%%

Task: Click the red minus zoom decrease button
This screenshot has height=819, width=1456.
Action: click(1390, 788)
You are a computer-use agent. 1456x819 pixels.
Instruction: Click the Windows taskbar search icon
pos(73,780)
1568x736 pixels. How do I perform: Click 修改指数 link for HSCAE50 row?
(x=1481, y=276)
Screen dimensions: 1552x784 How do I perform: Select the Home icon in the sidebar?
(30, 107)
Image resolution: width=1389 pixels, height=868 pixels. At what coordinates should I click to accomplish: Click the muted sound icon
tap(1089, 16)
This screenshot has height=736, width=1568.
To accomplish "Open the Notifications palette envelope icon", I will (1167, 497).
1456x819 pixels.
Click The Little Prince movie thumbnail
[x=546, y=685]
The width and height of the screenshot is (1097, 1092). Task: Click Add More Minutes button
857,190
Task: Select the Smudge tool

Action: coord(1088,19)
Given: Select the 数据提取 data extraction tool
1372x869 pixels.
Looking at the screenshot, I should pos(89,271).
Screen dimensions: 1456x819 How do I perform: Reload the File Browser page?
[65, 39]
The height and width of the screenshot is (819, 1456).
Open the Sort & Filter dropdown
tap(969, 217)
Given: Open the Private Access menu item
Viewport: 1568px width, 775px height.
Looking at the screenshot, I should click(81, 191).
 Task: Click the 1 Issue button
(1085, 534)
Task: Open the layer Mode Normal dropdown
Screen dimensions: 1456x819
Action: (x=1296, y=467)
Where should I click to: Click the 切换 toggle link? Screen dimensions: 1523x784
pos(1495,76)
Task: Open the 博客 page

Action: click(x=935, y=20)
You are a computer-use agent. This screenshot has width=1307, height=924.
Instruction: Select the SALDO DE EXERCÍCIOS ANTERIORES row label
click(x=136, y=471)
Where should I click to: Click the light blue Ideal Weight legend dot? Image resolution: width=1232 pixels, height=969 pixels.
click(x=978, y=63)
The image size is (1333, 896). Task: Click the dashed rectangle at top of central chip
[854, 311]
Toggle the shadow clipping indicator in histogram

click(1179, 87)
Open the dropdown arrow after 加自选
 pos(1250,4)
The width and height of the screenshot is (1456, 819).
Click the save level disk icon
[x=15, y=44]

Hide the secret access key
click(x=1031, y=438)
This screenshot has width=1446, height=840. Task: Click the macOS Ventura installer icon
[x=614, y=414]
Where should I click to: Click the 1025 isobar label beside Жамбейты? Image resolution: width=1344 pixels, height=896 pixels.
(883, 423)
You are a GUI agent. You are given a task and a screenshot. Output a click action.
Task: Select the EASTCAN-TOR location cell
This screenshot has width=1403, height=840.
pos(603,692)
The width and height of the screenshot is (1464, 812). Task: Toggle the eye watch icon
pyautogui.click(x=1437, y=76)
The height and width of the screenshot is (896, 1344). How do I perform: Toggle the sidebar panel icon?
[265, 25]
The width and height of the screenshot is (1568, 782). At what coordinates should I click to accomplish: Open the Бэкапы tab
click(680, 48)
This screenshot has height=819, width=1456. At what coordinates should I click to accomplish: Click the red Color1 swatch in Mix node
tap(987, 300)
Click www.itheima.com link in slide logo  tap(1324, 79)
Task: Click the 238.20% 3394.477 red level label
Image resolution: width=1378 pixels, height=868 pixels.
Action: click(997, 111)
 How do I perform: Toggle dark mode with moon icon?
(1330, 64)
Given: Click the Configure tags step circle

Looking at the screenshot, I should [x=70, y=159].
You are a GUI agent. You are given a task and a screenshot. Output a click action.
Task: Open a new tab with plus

%%

Copy out the full listing exactly.

**Answer to the problem:**
Task: Click the red minus zoom decrease button
This screenshot has height=819, width=1456.
Action: click(1390, 788)
You are a computer-use agent. 1456x819 pixels.
Instruction: Click the Windows taskbar search icon
pos(73,780)
1568x736 pixels. How do I perform: Click 修改指数 link for HSCAE50 row?
(x=1481, y=276)
Screen dimensions: 1552x784 How do I perform: Select the Home icon in the sidebar?
(30, 107)
Image resolution: width=1389 pixels, height=868 pixels. At what coordinates should I click to accomplish: Click the muted sound icon
tap(1089, 16)
This screenshot has height=736, width=1568.
To accomplish "Open the Notifications palette envelope icon", I will (1167, 497).
1456x819 pixels.
Click The Little Prince movie thumbnail
[x=546, y=685]
The width and height of the screenshot is (1097, 1092). Task: Click Add More Minutes button
857,190
Task: Select the Smudge tool

Action: coord(1088,19)
Given: Select the 数据提取 data extraction tool
1372x869 pixels.
Looking at the screenshot, I should pos(89,271).
Screen dimensions: 1456x819 How do I perform: Reload the File Browser page?
[65, 39]
The height and width of the screenshot is (819, 1456).
Open the Sort & Filter dropdown
tap(969, 217)
Given: Open the Private Access menu item
Viewport: 1568px width, 775px height.
Looking at the screenshot, I should click(81, 191).
 Task: Click the 1 Issue button
(1085, 534)
Task: Open the layer Mode Normal dropdown
Screen dimensions: 1456x819
Action: (x=1296, y=467)
Where should I click to: Click the 切换 toggle link? Screen dimensions: 1523x784
pos(1495,76)
Task: Open the 博客 page

Action: click(x=935, y=20)
You are a computer-use agent. This screenshot has width=1307, height=924.
Instruction: Select the SALDO DE EXERCÍCIOS ANTERIORES row label
click(x=136, y=471)
Where should I click to: Click the light blue Ideal Weight legend dot? Image resolution: width=1232 pixels, height=969 pixels.
click(x=978, y=63)
The image size is (1333, 896). Task: Click the dashed rectangle at top of central chip
[854, 311]
Toggle the shadow clipping indicator in histogram

click(1179, 87)
Open the dropdown arrow after 加自选
 pos(1250,4)
The width and height of the screenshot is (1456, 819).
Click the save level disk icon
[x=15, y=44]

Hide the secret access key
click(x=1031, y=438)
This screenshot has width=1446, height=840. Task: Click the macOS Ventura installer icon
[x=614, y=414]
Where should I click to: Click the 1025 isobar label beside Жамбейты? Image resolution: width=1344 pixels, height=896 pixels.
(883, 423)
You are a GUI agent. You are given a task and a screenshot. Output a click action.
Task: Select the EASTCAN-TOR location cell
This screenshot has width=1403, height=840.
pos(603,692)
The width and height of the screenshot is (1464, 812). Task: Toggle the eye watch icon
pyautogui.click(x=1437, y=76)
The height and width of the screenshot is (896, 1344). How do I perform: Toggle the sidebar panel icon?
[265, 25]
The width and height of the screenshot is (1568, 782). At what coordinates should I click to accomplish: Open the Бэкапы tab
click(680, 48)
This screenshot has height=819, width=1456. At what coordinates should I click to accomplish: Click the red Color1 swatch in Mix node
tap(987, 300)
Click www.itheima.com link in slide logo  tap(1324, 79)
Task: Click the 238.20% 3394.477 red level label
Image resolution: width=1378 pixels, height=868 pixels.
Action: click(997, 111)
 How do I perform: Toggle dark mode with moon icon?
(1330, 64)
Given: Click the Configure tags step circle

Looking at the screenshot, I should [x=70, y=159].
You are a GUI agent. You are given a task and a screenshot. Output a click action.
Task: Open a new tab with plus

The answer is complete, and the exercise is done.